(Stored entries)
====

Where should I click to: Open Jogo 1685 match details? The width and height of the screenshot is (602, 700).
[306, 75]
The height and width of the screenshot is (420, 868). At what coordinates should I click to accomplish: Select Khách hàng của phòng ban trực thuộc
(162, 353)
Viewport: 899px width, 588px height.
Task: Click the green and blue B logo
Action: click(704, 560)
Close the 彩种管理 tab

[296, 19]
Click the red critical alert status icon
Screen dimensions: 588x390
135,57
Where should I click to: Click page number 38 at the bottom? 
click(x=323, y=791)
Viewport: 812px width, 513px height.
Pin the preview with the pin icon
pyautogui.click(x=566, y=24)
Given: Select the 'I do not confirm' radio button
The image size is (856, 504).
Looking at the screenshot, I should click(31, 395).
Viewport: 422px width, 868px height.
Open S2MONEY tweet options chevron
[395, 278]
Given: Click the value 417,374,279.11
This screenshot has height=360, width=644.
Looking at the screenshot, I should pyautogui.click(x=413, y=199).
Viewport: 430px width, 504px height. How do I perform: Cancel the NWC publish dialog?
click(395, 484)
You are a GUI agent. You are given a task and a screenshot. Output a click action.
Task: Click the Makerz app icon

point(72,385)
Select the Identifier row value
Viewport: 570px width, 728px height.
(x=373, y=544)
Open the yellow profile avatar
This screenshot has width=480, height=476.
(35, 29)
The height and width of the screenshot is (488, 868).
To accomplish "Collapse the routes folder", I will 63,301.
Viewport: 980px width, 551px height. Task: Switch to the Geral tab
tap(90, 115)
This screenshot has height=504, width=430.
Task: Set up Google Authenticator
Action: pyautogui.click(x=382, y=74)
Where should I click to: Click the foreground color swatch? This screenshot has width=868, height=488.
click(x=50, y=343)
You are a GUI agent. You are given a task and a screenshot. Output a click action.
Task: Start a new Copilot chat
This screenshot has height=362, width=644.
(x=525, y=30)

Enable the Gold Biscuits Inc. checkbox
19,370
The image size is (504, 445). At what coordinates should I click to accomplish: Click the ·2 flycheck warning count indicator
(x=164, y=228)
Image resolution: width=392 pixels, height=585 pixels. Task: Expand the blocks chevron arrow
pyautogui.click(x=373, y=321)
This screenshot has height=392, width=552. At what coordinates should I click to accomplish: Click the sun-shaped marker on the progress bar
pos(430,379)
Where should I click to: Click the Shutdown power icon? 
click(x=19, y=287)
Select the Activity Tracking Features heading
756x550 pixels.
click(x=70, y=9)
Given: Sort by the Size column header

====

* **What to produce**
Return the entries above exactly, each one complete.

* **Exercise result**
Where should I click to: Open Jogo 1685 match details? The width and height of the screenshot is (602, 700).
[306, 75]
The height and width of the screenshot is (420, 868). At what coordinates should I click to accomplish: Select Khách hàng của phòng ban trực thuộc
(162, 353)
Viewport: 899px width, 588px height.
Task: Click the green and blue B logo
Action: click(704, 560)
Close the 彩种管理 tab

[296, 19]
Click the red critical alert status icon
Screen dimensions: 588x390
135,57
Where should I click to: Click page number 38 at the bottom? 
click(x=323, y=791)
Viewport: 812px width, 513px height.
Pin the preview with the pin icon
pyautogui.click(x=566, y=24)
Given: Select the 'I do not confirm' radio button
The image size is (856, 504).
Looking at the screenshot, I should click(31, 395).
Viewport: 422px width, 868px height.
Open S2MONEY tweet options chevron
[395, 278]
Given: Click the value 417,374,279.11
This screenshot has height=360, width=644.
Looking at the screenshot, I should pyautogui.click(x=413, y=199).
Viewport: 430px width, 504px height. How do I perform: Cancel the NWC publish dialog?
click(395, 484)
You are a GUI agent. You are given a task and a screenshot. Output a click action.
Task: Click the Makerz app icon

point(72,385)
Select the Identifier row value
Viewport: 570px width, 728px height.
(x=373, y=544)
Open the yellow profile avatar
This screenshot has width=480, height=476.
(35, 29)
The height and width of the screenshot is (488, 868).
To accomplish "Collapse the routes folder", I will 63,301.
Viewport: 980px width, 551px height. Task: Switch to the Geral tab
tap(90, 115)
This screenshot has height=504, width=430.
Task: Set up Google Authenticator
Action: pyautogui.click(x=382, y=74)
Where should I click to: Click the foreground color swatch? This screenshot has width=868, height=488.
click(x=50, y=343)
You are a GUI agent. You are given a task and a screenshot. Output a click action.
Task: Start a new Copilot chat
This screenshot has height=362, width=644.
(x=525, y=30)

Enable the Gold Biscuits Inc. checkbox
19,370
The image size is (504, 445). At what coordinates should I click to accomplish: Click the ·2 flycheck warning count indicator
(x=164, y=228)
Image resolution: width=392 pixels, height=585 pixels. Task: Expand the blocks chevron arrow
pyautogui.click(x=373, y=321)
This screenshot has height=392, width=552. At what coordinates should I click to accomplish: Click the sun-shaped marker on the progress bar
pos(430,379)
Where should I click to: Click the Shutdown power icon? 
click(x=19, y=287)
Select the Activity Tracking Features heading
756x550 pixels.
click(x=70, y=9)
Given: Sort by the Size column header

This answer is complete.